Set task 1
In the LVM text, what does a compatibility volume correspond to?

Extract
════

It should be noted here that LVMGUI is a GUI app (as the name implies) and requires Java, while LVM is a VIO app and can be run from a command line boot. It looks and feels similar to FDISK, but it presents two views: logical and physical. FDISK didn't differentiate between the two. These views corresponds to the concepts described at the beginning of this article. Basically the physical view shows physical disks and lets users manage partitions while logical view presents volumes. One important concept must be introduced here, and that is a compatibility volume.  A compatibility volume corresponds to old FDISK partitions. During WSeB installation, the installer automatically converts all existing partitions to compatibility volumes. This conversion technically means that the installer writes a special block of LVM data to the sector following the partition table. OSes other than WSeB won't see any difference at all. It is however necessary to manage all partitions/volumes exclusively with LVM after this conversion.

I've captured several screenshots of LVM and LVMGUI to give users unacquainted with LVM some idea of what they can expect. First, there's the logical view of LVM: See screenshot

Now there's the physical view of the same system. See screenshot

And finally a glance at LVMGUI. It looks pretty cool but takes ages to start. Personally I prefer the VIO version. Disk 3 is a ZIP-100 by the way and G: is a FAT32 partition. See screenshot

All FAT, HPFS, FAT32 etc. partitions can reside on either compatibility or LVM volumes, however other OSes will only be able to access them on compatibility volumes.  JFS on the other hand must be created on LVM volumes. Those were already described above and enjoy all the flexibility of LVM, such as spanning multiple physical disks or online expansion.

════

Stored rows
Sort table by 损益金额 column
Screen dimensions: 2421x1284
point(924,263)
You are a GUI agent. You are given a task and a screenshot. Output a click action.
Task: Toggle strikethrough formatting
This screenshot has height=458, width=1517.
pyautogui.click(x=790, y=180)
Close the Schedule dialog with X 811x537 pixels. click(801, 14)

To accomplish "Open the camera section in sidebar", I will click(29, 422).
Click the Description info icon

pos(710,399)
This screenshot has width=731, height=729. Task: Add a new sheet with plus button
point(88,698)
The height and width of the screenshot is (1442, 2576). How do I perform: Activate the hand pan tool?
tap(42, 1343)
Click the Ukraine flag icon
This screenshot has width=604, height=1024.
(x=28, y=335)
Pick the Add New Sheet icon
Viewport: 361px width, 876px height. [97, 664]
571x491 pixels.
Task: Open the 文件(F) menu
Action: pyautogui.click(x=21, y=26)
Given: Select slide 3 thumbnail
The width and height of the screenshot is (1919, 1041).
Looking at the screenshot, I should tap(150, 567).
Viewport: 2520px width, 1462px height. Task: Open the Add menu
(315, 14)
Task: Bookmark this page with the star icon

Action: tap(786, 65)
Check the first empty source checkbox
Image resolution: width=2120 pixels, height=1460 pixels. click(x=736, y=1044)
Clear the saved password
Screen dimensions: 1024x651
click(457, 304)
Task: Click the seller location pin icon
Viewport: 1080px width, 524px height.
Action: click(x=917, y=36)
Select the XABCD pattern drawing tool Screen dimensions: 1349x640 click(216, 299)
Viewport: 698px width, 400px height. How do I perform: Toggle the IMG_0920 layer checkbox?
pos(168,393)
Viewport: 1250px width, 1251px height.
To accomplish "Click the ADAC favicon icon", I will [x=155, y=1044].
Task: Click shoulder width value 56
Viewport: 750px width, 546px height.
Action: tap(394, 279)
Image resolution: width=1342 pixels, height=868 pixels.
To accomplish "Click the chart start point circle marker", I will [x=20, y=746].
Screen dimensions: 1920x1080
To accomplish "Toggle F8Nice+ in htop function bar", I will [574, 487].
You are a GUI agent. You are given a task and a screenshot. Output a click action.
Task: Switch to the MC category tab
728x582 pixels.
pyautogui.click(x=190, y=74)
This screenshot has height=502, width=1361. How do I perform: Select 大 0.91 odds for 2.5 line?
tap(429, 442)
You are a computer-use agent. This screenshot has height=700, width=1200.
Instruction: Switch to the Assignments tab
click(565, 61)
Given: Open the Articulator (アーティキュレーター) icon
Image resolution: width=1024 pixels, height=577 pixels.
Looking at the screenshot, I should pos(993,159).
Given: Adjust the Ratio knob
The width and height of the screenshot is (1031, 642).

════

Set task 2
Pull out each line of the listing that contains the string "point". Letter case must match.

Complete response 1
Old FDISK partitions.

Complete response 2
point(924,263)
point(88,698)
To accomplish "Click the chart start point circle marker", I will [x=20, y=746].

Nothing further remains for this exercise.